The hope then for the present of our beloved Church rests with all of us here today who renew again our commitment to the priesthood we sought however long ago, received on the day of our ordination and day after day practiced. We make Christ present to the world when we act like Christ in the world. God’s people hear the words of Christ when we speak with compassion, understanding of human failure, with love and patience. Those words endure while others fade. You, my brothers, make Christ real, Christ present, Christ for today and tomorrow. If from time to time in the last 2000 years the Church of Christ has confronted its own weaknesses and failures, it is, as St. Paul said, Christ who has made it strong. You are to your people both the witnesses to hope and the bearers of the truth.
Finally in this context, I think of our four senior priests who this year are retiring from active ministry. Two are sons of Ireland and two are sons of Spain. Imagine the uncertainty that was theirs when they left to come to serve on the Florida peninsula.
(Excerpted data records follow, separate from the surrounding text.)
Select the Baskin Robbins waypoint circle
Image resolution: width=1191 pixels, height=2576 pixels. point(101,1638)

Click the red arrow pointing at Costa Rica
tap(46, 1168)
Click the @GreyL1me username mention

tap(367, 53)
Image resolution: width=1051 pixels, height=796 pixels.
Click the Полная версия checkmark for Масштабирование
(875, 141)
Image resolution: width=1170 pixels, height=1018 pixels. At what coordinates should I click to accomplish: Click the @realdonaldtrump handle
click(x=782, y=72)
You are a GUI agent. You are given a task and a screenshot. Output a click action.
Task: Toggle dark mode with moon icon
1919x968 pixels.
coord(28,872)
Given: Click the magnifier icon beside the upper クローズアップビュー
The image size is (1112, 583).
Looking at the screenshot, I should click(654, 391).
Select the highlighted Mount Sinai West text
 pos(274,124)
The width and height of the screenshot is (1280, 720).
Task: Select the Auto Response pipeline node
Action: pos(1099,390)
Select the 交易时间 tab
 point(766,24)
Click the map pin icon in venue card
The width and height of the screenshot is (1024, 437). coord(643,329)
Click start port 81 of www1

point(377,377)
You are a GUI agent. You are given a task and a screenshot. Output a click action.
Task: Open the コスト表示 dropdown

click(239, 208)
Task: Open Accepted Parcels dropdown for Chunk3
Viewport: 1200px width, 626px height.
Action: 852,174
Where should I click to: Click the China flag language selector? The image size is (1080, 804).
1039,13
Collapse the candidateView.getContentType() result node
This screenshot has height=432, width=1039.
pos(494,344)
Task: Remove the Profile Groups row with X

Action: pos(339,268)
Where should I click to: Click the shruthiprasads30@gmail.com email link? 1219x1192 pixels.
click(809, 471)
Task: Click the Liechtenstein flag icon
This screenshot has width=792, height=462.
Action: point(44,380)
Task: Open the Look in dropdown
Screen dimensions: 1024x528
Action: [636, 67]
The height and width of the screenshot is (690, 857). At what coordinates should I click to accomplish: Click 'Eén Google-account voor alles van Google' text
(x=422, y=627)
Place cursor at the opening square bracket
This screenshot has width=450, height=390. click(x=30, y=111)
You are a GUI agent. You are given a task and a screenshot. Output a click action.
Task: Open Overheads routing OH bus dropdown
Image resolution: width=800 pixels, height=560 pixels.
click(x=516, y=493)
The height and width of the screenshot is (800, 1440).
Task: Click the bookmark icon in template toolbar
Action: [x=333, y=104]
They left a majority Church in Spain and Ireland to preach to the minority of Catholics. For almost five decades they proclaimed the Good News, set people captive to all kinds of bad things free, and made Christ present day after day in so many ways. They began their ministry during the pontificate of Blessed John XXIII and lived much of it during the time, of soon-to-be Blessed John Paul II. Through an ecumenical council and its implementation, five popes, five bishops and God knows how many letters from the Chancery, they have served God’s people with fidelity to mission and message, with joy and sorrow, with grace and good will. They leave believing that the rest of us will strive hard to keep the flame of faith alive, and like they we shall succeed because our beloved Church belongs to Christ and to none other and we are servant shepherds, serving God’s people and proud of it! No person or scandal can remove from the face of God’s earth, the good we priests do in His name. We are like those courageous men who stormed Normandy’s beaches, often unknown to one another, united by a single commission to take the highest ground for virtue and charity whatever the cost for Christ Himself. We are indeed a band of brothers. Blessed be God forever!